Take the lines below from the one with "Where should I click to: Open" through the one with "Click the 在目录中筛选 filter field" and retype them exactly. Include nothing else, and no pictures.

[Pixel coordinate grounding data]
§ §

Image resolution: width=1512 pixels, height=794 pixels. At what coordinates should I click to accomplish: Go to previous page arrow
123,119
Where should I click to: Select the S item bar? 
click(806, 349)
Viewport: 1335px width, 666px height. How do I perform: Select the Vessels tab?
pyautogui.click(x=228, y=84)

§ §

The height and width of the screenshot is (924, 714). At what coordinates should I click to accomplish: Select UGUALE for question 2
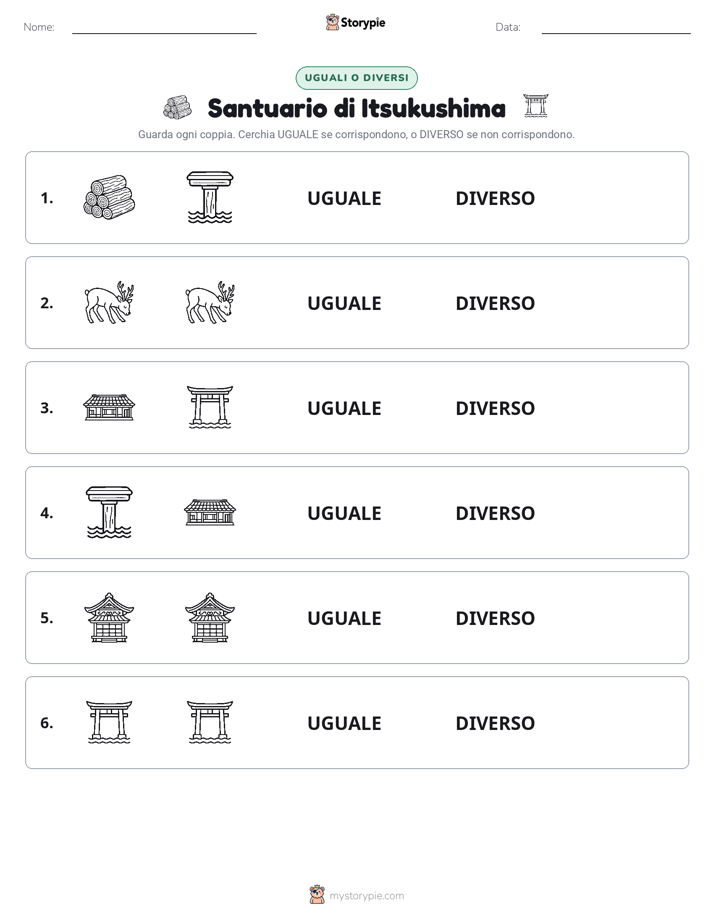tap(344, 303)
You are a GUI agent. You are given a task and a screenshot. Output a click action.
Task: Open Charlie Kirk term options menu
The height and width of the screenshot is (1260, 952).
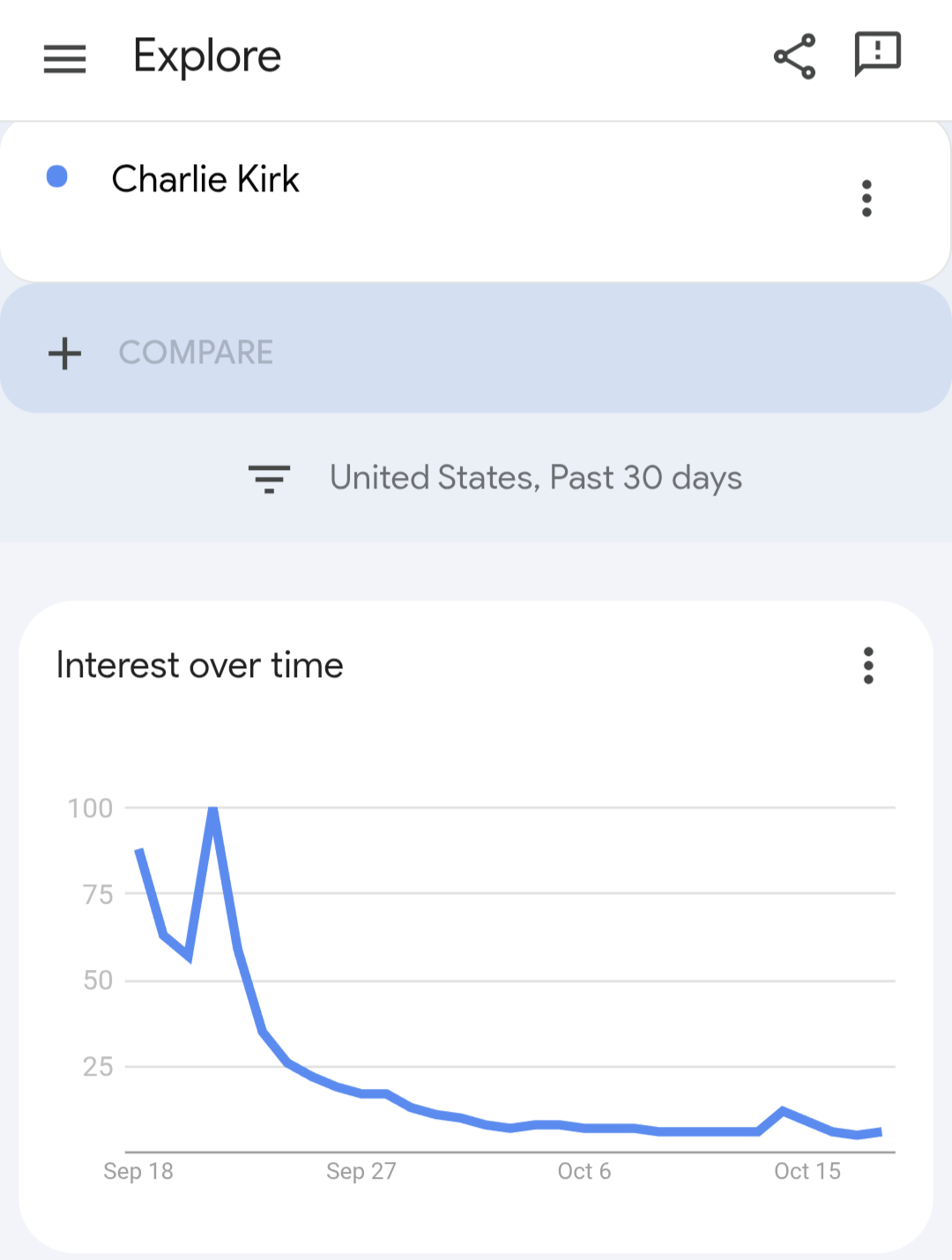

§ §

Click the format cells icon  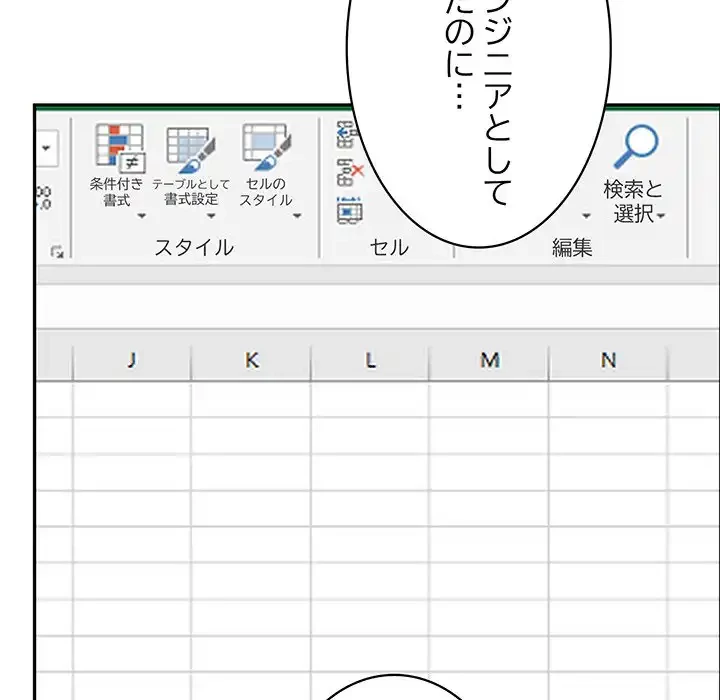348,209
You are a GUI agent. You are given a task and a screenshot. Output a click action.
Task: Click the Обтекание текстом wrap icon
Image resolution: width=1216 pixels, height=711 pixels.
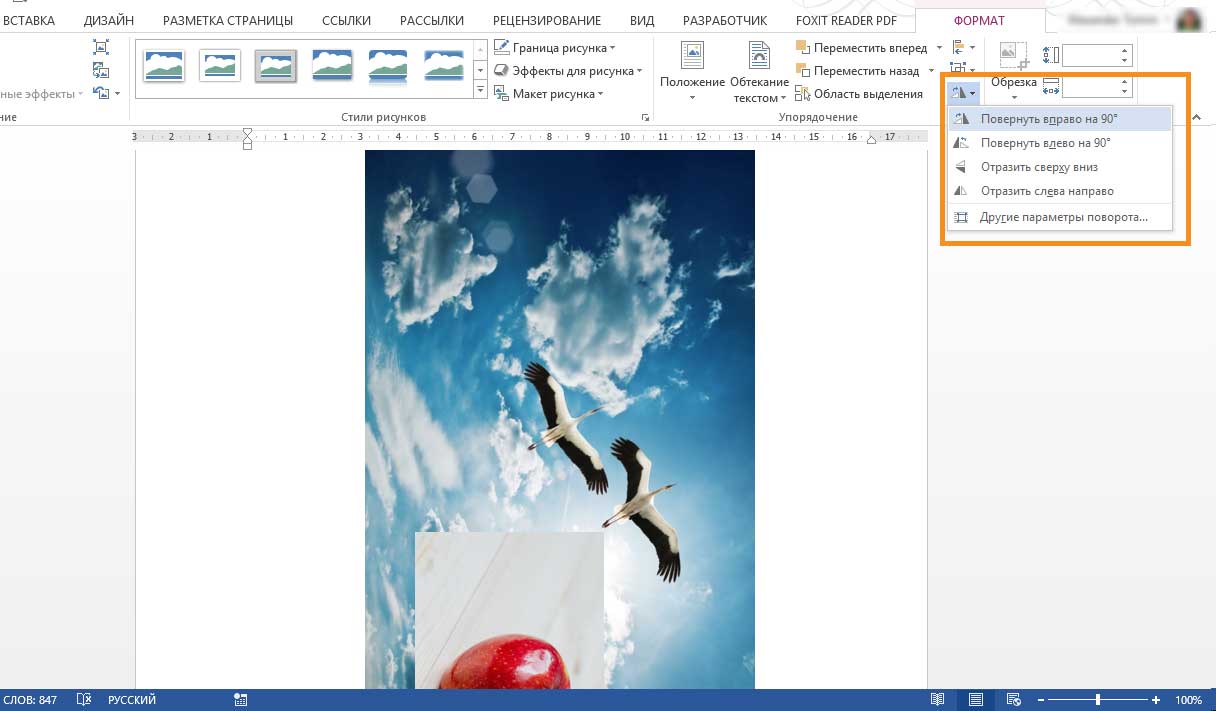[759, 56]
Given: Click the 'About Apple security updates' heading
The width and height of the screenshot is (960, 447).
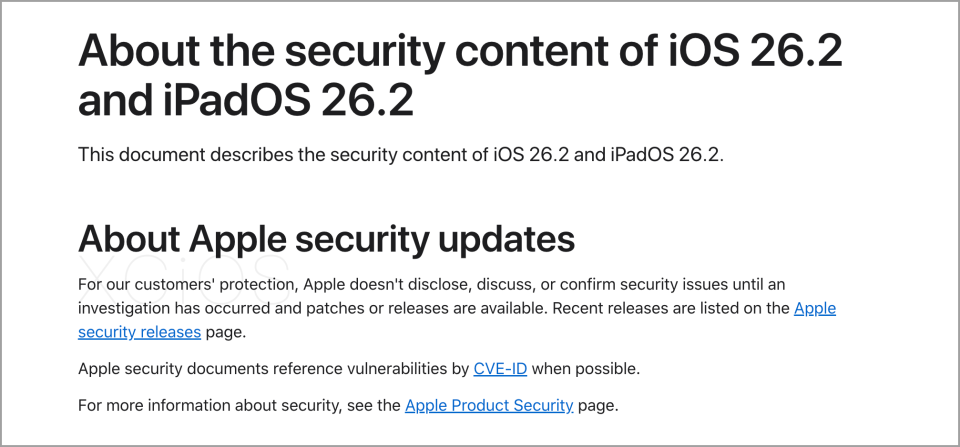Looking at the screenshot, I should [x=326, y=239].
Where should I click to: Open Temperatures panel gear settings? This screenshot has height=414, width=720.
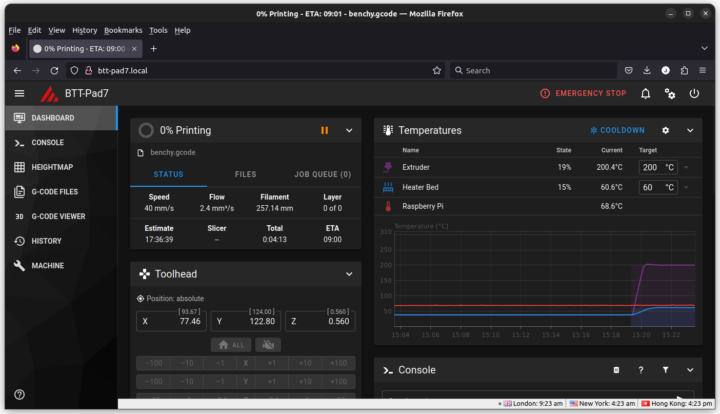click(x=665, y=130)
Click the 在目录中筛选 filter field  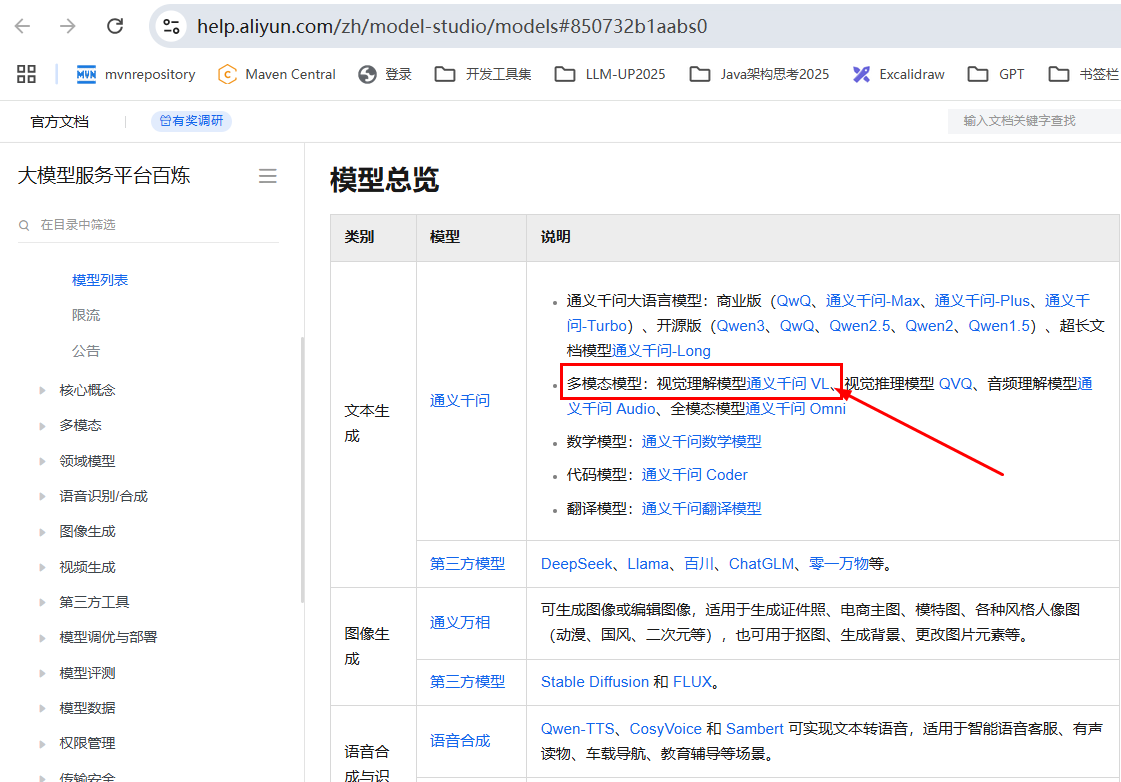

§ §

= Solution to the exercise =
Where should I click to: Open Temperatures panel gear settings? This screenshot has height=414, width=720.
click(x=665, y=130)
Click the 在目录中筛选 filter field  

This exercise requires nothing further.